Don't Ask Me I Just Here Man

Ever so often, we pick up the phone to call customer service or something similar, and we are attached to a long queue waiting for someone to get to us.
During your long wait you've probably been pressing optional numbers the computer has commanded you to press, or, you've been talking to the robotic voice that gets your requests wrong, or, you've been brainlessly humming to the supermarket music that's been put on. Finally, after your 15 minute wait, you've been connected to a HUMAN, oh the joy! But wait, he or she can't help you with your problem, but he or she loves selling you other stuff.
"Madam, how about you sign up for the $100 a month package, it gives you free 1,000 hours of non-stop talk!"
"No, I don't want that, I just want to know whether this house still has a working phone line."
"Oh of course, the $100 a month package insures a phone line."
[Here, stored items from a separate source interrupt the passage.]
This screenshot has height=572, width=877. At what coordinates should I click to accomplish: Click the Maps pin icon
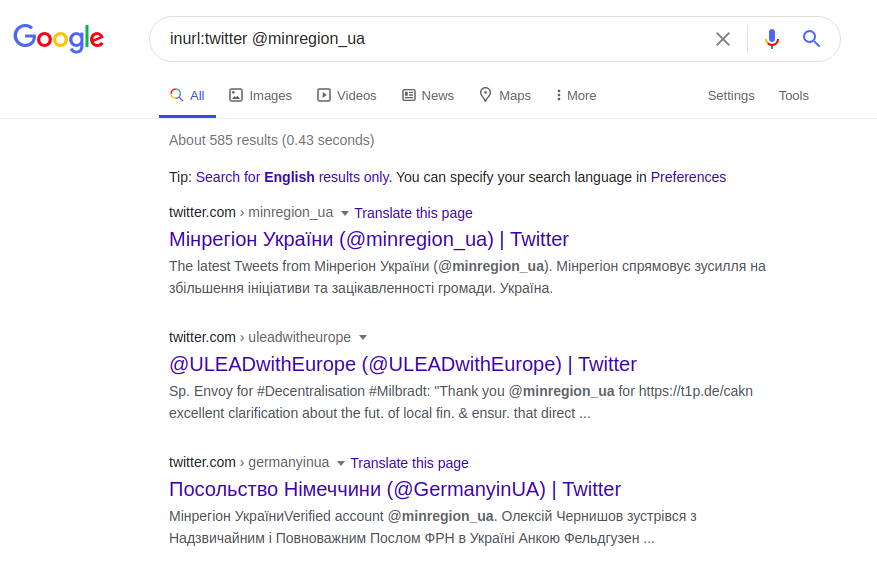point(486,95)
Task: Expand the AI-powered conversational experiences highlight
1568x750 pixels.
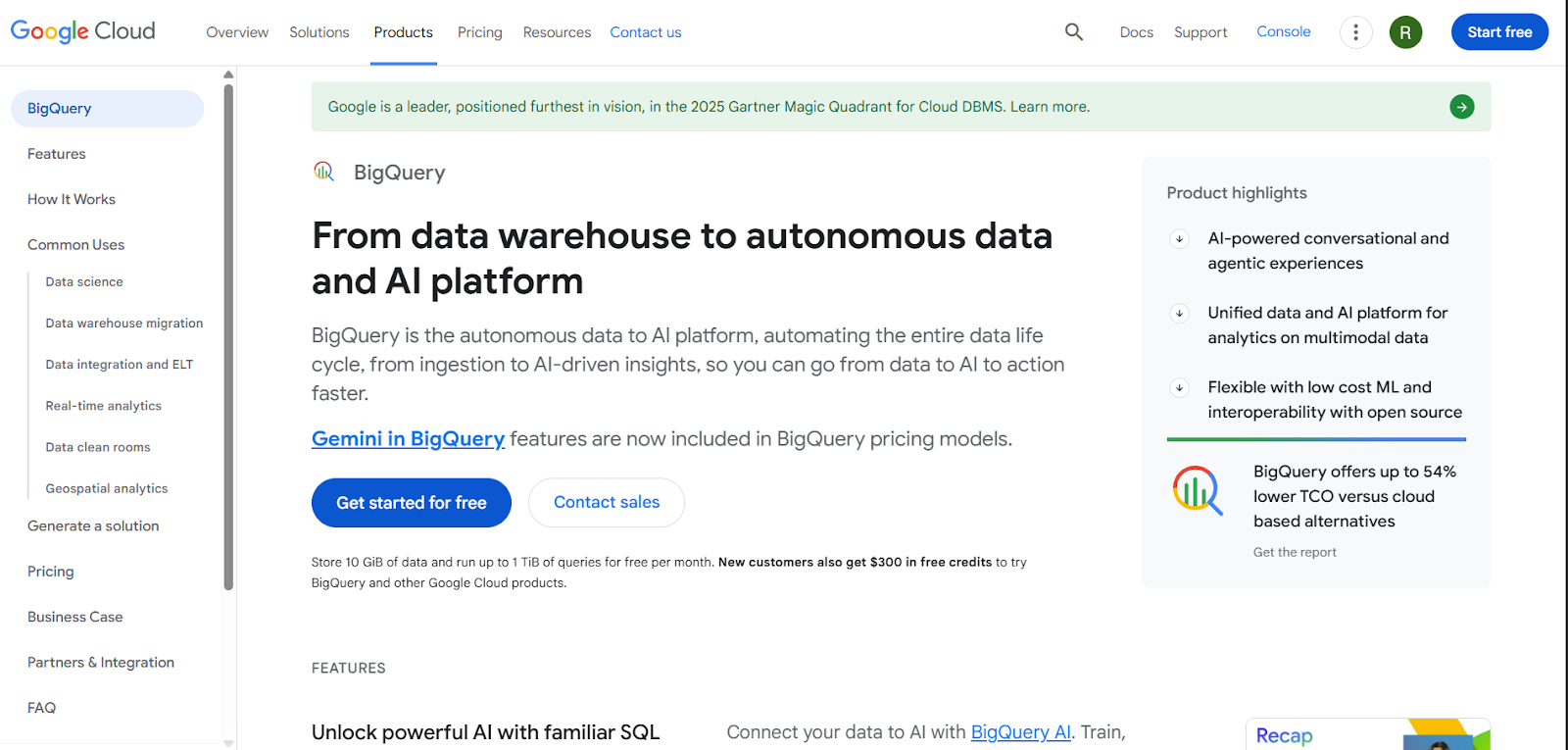Action: (1179, 238)
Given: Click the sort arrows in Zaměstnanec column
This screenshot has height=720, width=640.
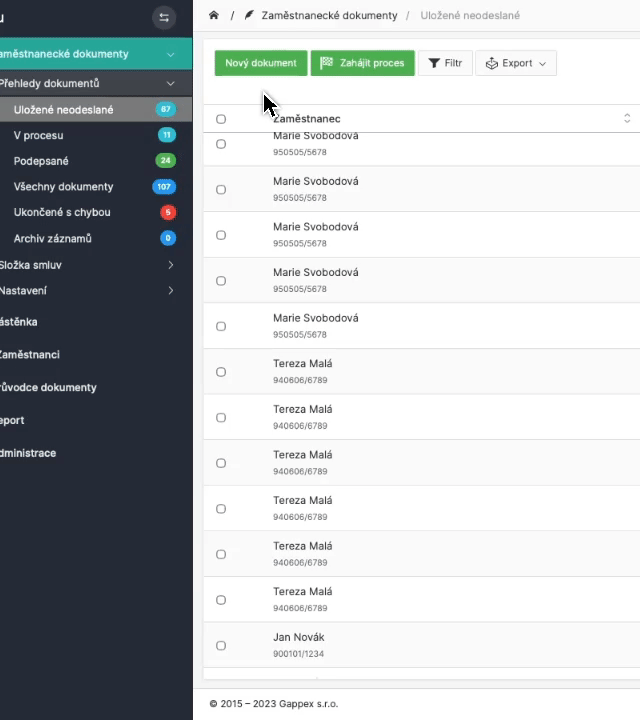Looking at the screenshot, I should click(x=627, y=119).
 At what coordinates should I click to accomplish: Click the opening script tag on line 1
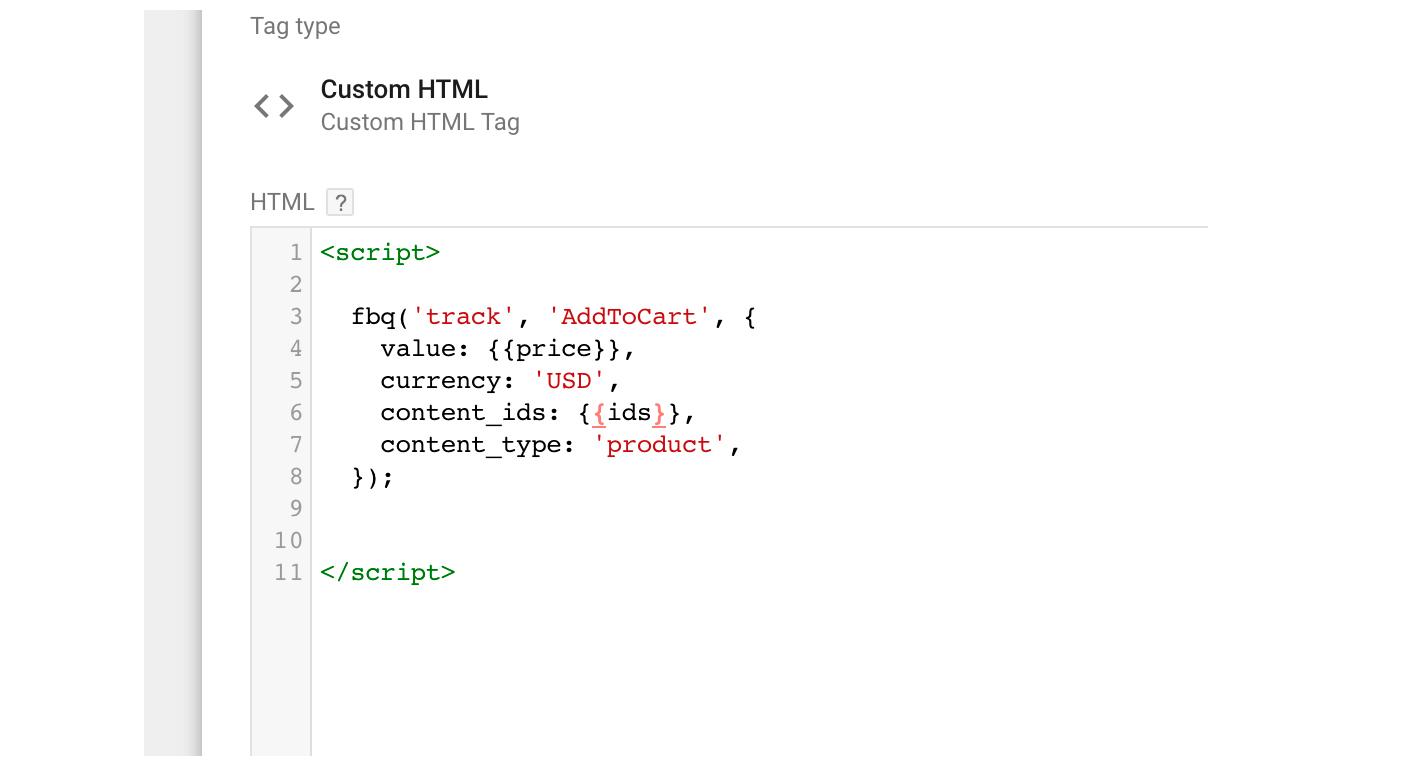pyautogui.click(x=380, y=253)
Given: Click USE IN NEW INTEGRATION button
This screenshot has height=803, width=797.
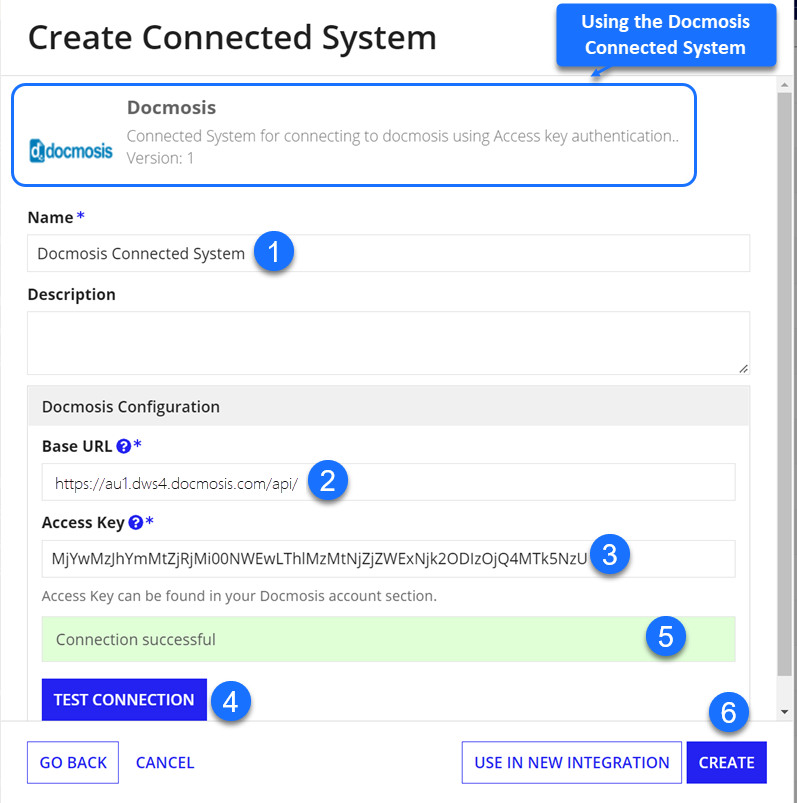Looking at the screenshot, I should click(572, 763).
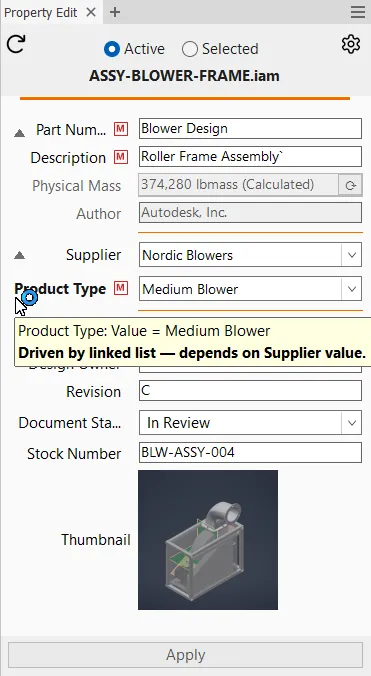This screenshot has height=676, width=371.
Task: Add a new tab with plus icon
Action: (115, 12)
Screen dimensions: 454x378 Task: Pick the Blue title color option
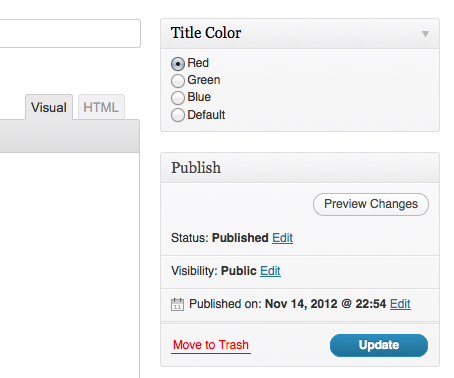178,98
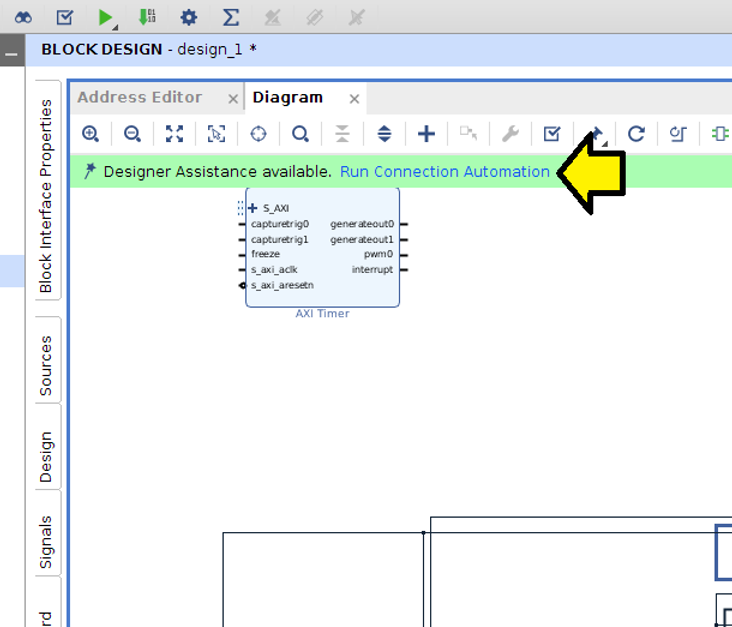
Task: Fit the diagram to window with Zoom Fit
Action: coord(174,134)
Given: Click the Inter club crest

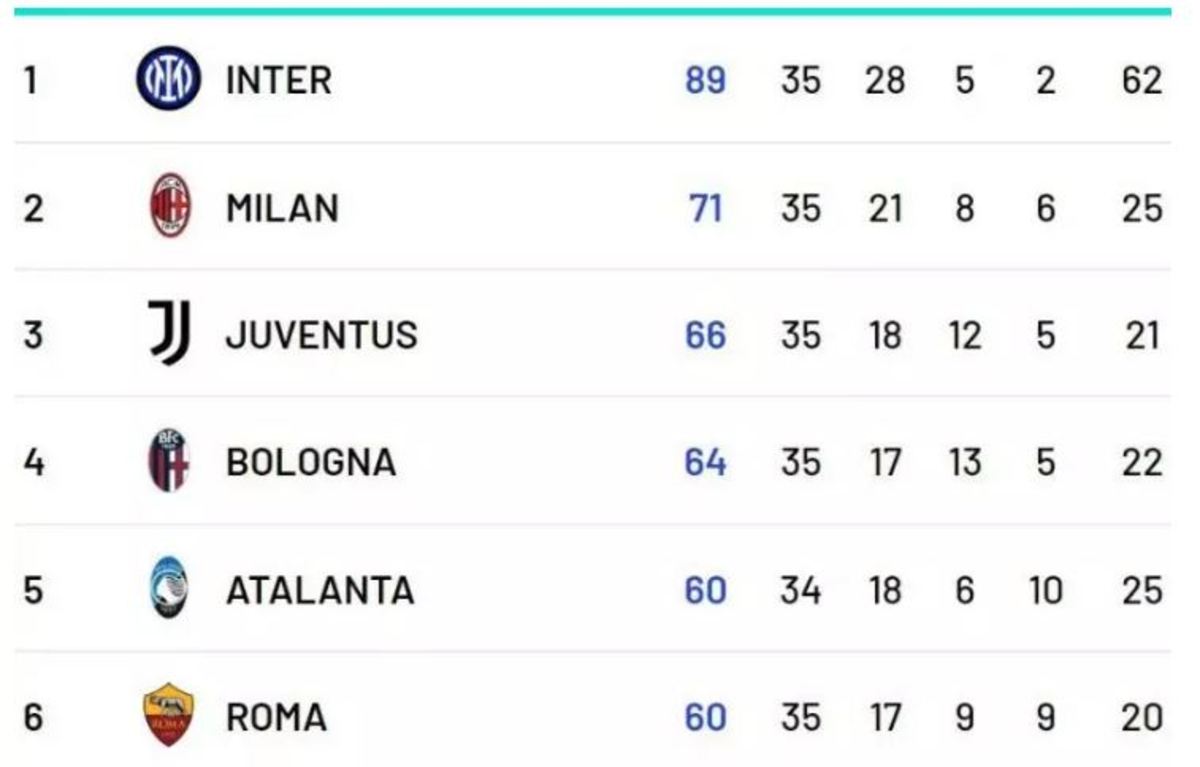Looking at the screenshot, I should (168, 80).
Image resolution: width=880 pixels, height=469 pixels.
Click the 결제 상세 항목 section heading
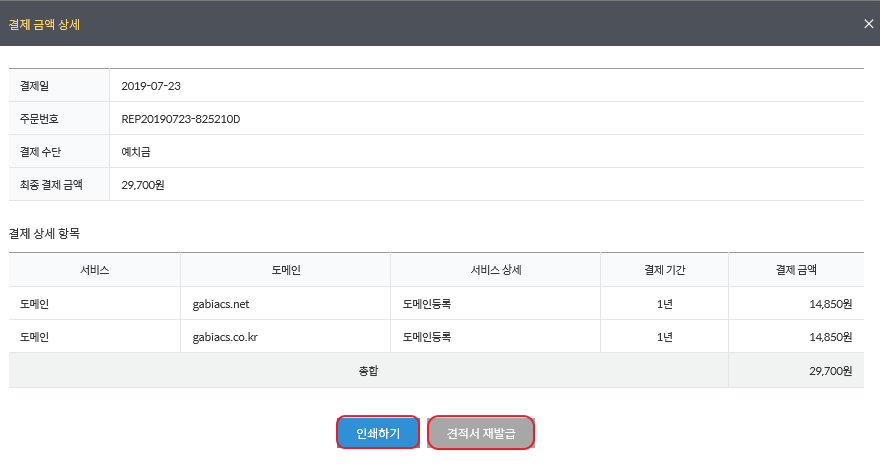pyautogui.click(x=44, y=233)
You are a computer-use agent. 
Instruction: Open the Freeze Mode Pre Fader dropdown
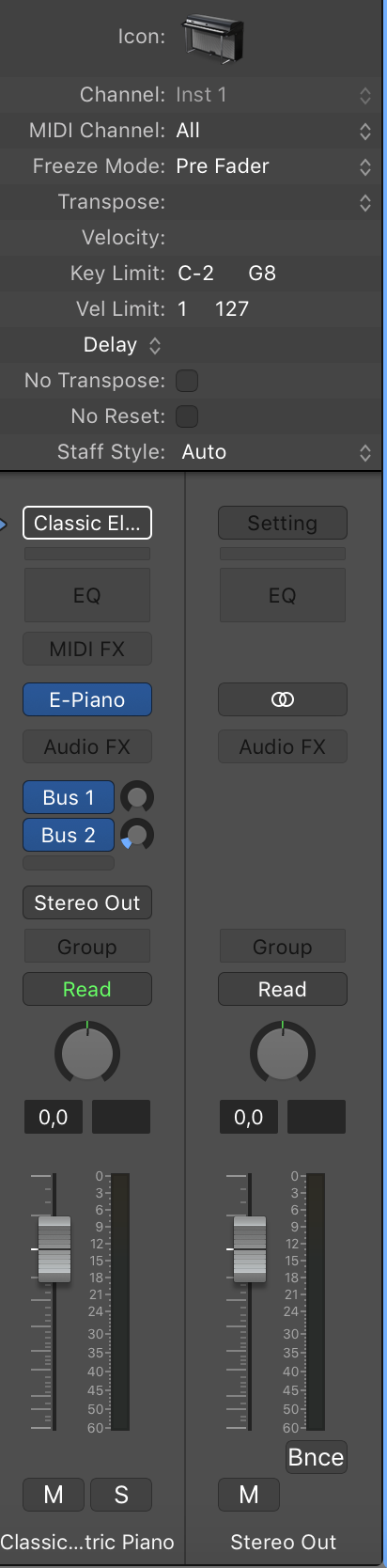pos(274,166)
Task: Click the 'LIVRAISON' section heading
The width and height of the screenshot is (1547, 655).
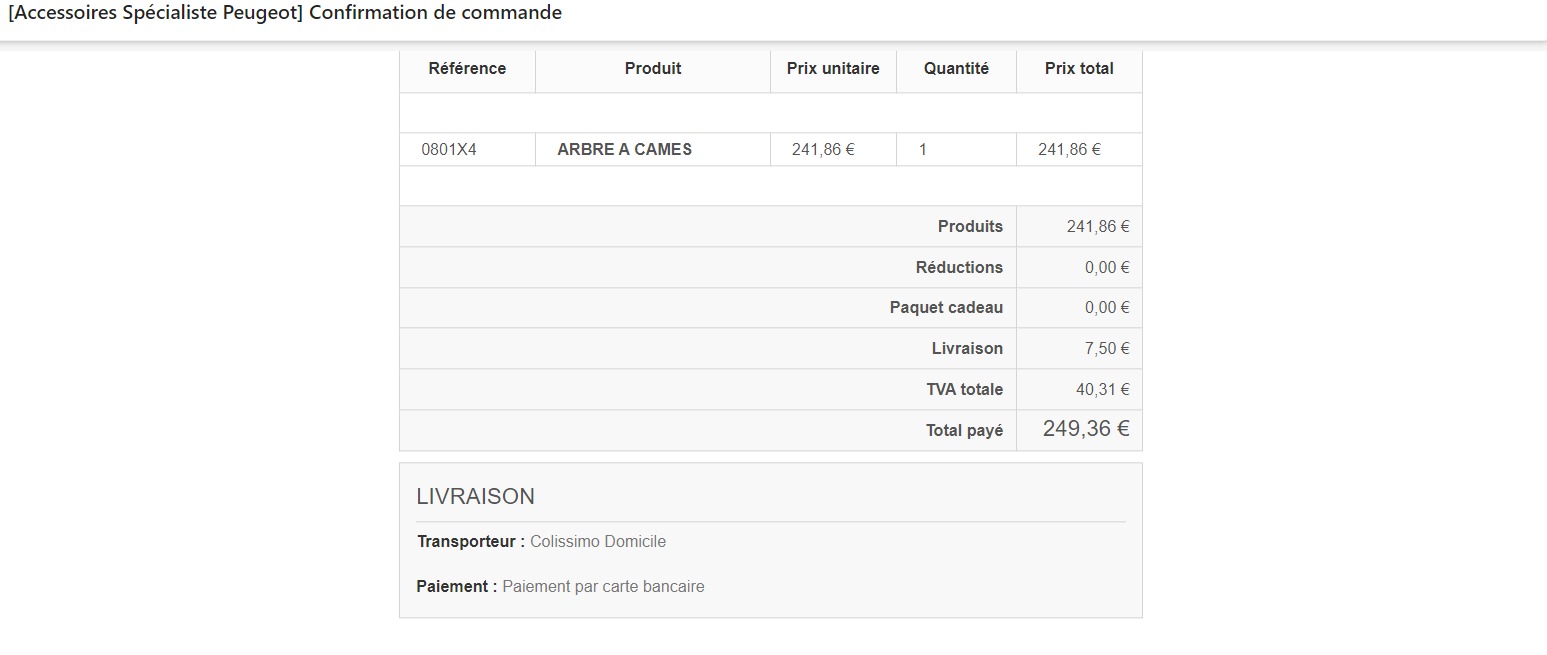Action: click(x=475, y=497)
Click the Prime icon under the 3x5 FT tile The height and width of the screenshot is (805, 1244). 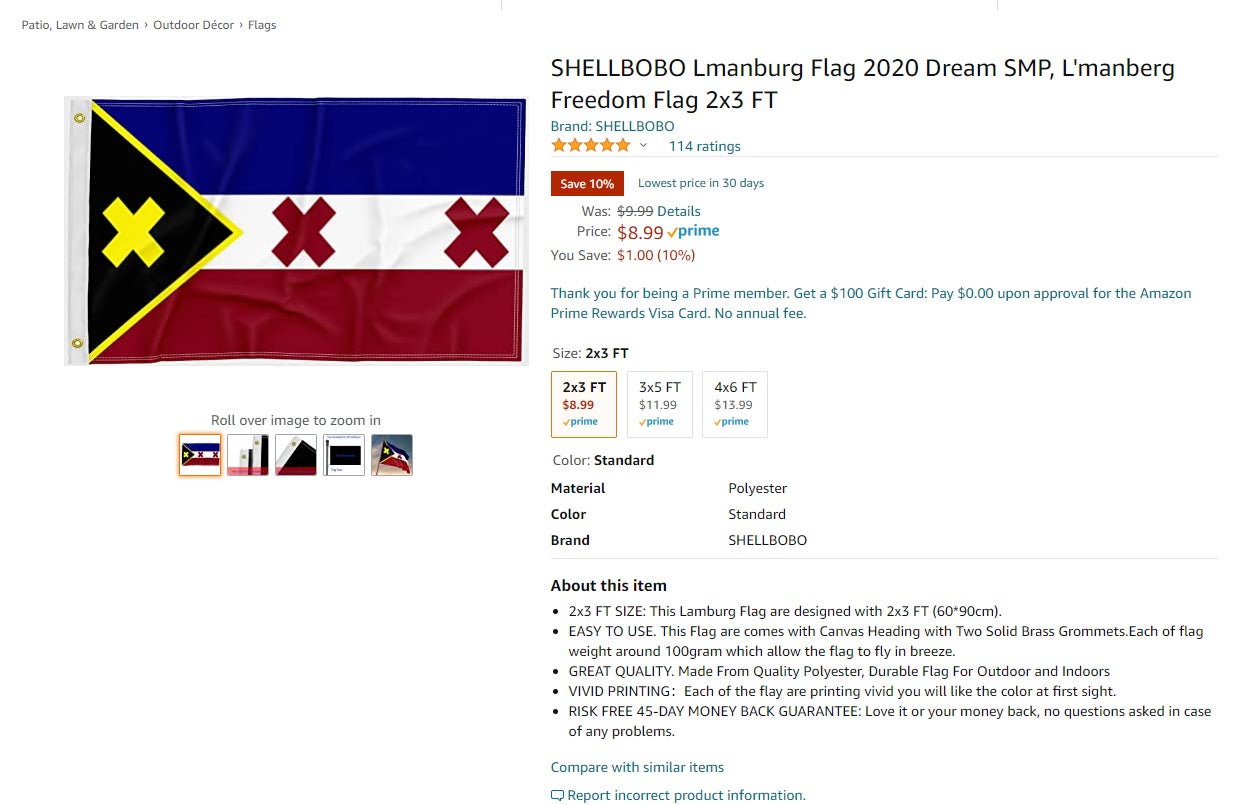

Hanging up the phone has not only wasted your time - and possibly been the instigator of you putting on your mechanical suit to go off and locate the phone line - it has also added a few dollars onto your phone bill, in which the company you've called, gets a percentage off that.
Ah yes, this may not seem like much, but the amount of times you may need to make these kinds of phone calls, may be rather substantial.
So folks, use the internet, go to the library and find some dummy guides. Phone friends, relatives, old teachers, old lovers. Write to your grandmother, ask your dog, your cat, your pet hamster for advice on the problem. If it's a faulty product, take it back to the company where you can see their face. (Although companies with non-refundable policies are another complaint on my list).
Don't call the evils of customer service, they only work there, man.

This has been written out of the frustration of Helen's past experiences, as well as the frustrations of many other people including Wally DeBacker.